I am frustrated over a lot of things - work, family, expenses, a best friend, etc. Yesterday, I was so short strung, I ended up yelling at A for disappearing on me in the middle of her homework. I have been contemplating on sending A to counseling. At 7, she seems to be handling everything well, but it looks like she has a mask on, too. Yesterday, we spent 30 minutes looking for a bag she thought she had misplaced at the office, only to find it in the car, right where she left it! I thought frustrated defined the moment for me, especially since I was ready to blow my top with her thinking this and that, only to have one of my good friends catch me off guard with this comment: "You are not frustrated, you are impatient." And she is so, so right. I reflect on myself, my thoughts and my emotions and can only agree that these have been brought on by my lack of patience. Things have been happening so fast over the past month, and I have been expecting the rest to take on the same quick pace.

I have to remember to pull the reigns on this one. Nope, life is definitely back to 1st gear. Slow as slow can be. But why is it that I still find myself wanting an extra hour or two for my days? I feel as if I have been playing catch up with the rest of the world. I am behind on a lot of things. At work, my list of things to do is just too much. I find myself scrambling for that extra day each time I get a cake order. I find myself spending more and more time at the office at night (because I don't have the heart to face the situation at home). And I don't even have the energy to go with my business partner to the next business meeting, because I feel I need to be at home with the kids (in exchange for the guilty feelings I have, since I spend most of my days at work).
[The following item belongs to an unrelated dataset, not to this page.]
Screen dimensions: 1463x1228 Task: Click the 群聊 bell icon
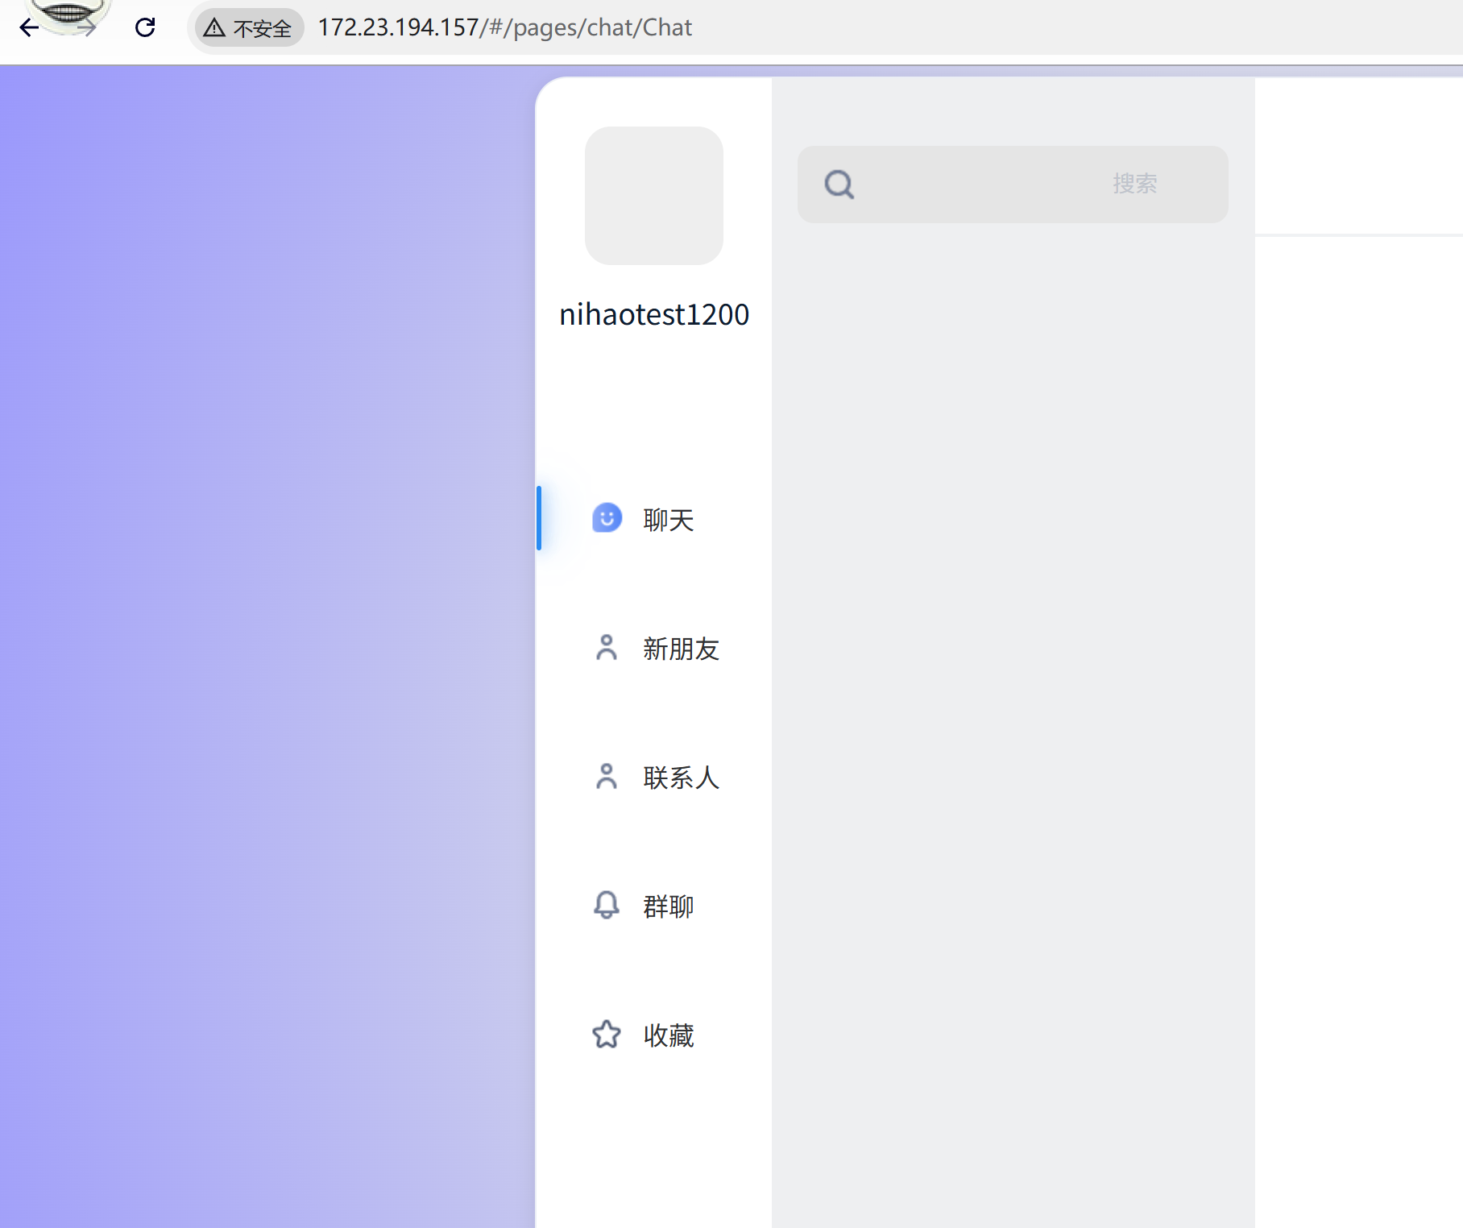[607, 906]
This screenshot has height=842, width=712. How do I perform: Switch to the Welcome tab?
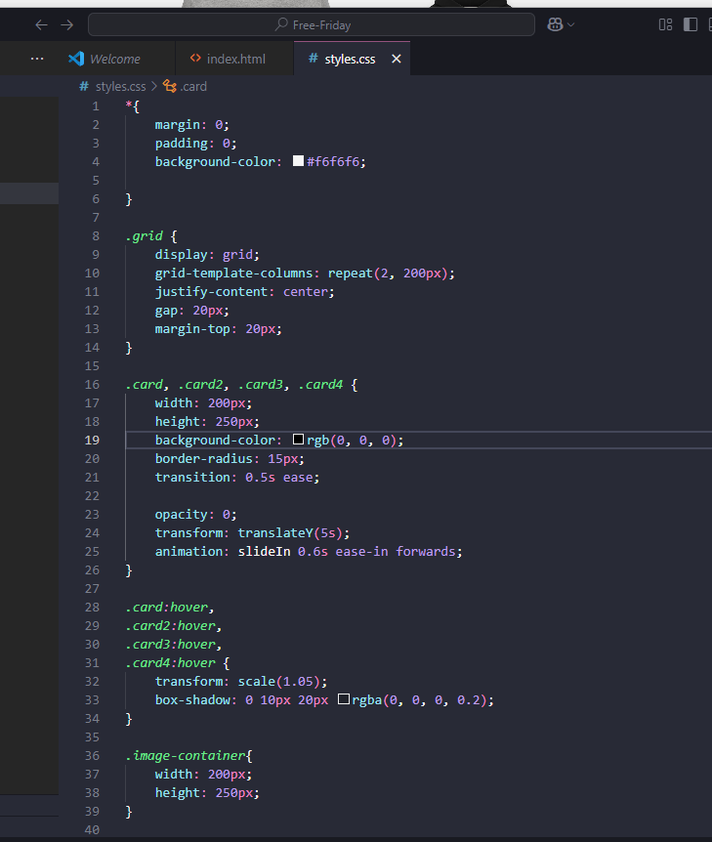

So. Does this post even make any sense to you? I don't even know why I'm publishing this one today. I have to remember to write when I find the inspiration. I had a blog in my head two mornings ago, but decided not to write about it now. Hohum, yes, I have been bitten by the mental blog bug once again. I wonder how long this one would last... nyar.

1 comment:

  1. To my online friend,
    You sound like you need a break. Your children will be fine.
    You, on the other hand, have to take care of yourself.
    You can't take care of others unless you are physically and mentally well.

    Writing is like breastfeeding. ;-)
    You gotta keep trying until your creative juices start flowing.
    So, just blog about anything. It'll do you good.